Very limited quantities, like the sweetbreads and season’s first berries, would be destined for a tasting menu at The Farm Table, available two evenings a week for up to six people. But Chittum’s farm-to-fork focus extends to the entire restaurant, and June is an especially bountiful month. On the produce front, berries, rhubarb, fava beans, sugar snaps, baby carrots, squash blossoms, cherry tomatoes and asparagus are in peak supply. On the protein side, soft shells and blue crabs, striped bass, rockfish, fluke and farmed oysters are available from nearby waters. “Spring is also a big time for milk and cheese from our local goat farm,” Chittum adds.

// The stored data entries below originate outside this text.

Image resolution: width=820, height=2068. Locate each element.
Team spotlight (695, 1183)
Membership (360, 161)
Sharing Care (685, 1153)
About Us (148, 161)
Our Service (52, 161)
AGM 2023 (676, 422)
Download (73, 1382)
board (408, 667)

A dish that epitomizes late spring is Vermilion’s Carrot Ginger Soup. “It features a kaleidoscope of baby carrots in purple, yellow, white, orange and green,” says Chittum. “I shave them in thin circles, marinate them in olive oil with a touch of cilantro and layer them in a bowl with a scoop of mascarpone and fresh flower petals. Then the pureed carrot soup is poured in.”

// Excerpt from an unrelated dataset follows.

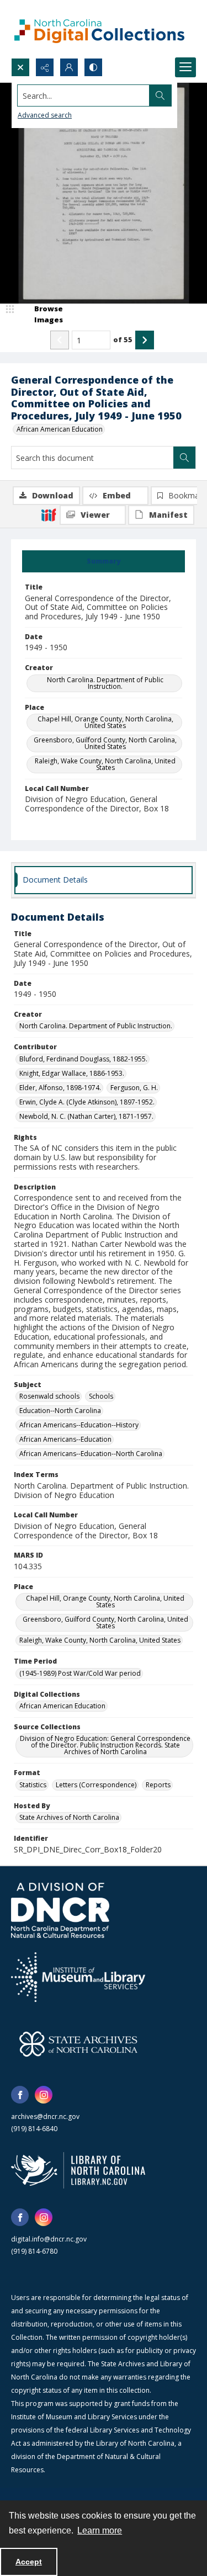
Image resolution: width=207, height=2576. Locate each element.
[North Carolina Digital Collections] (99, 29)
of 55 (122, 339)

Being flexible allows Chittum to maximize seasonality, but he also does some planning ahead. “My farmers send lists every year and I track what’s available and when I can expect it,” he explains. “I can then reference these lists to plan menus.” The warmer winter and early spring this year threw many crops off by about two weeks, Chittum admits, but his flexibility paid off once again.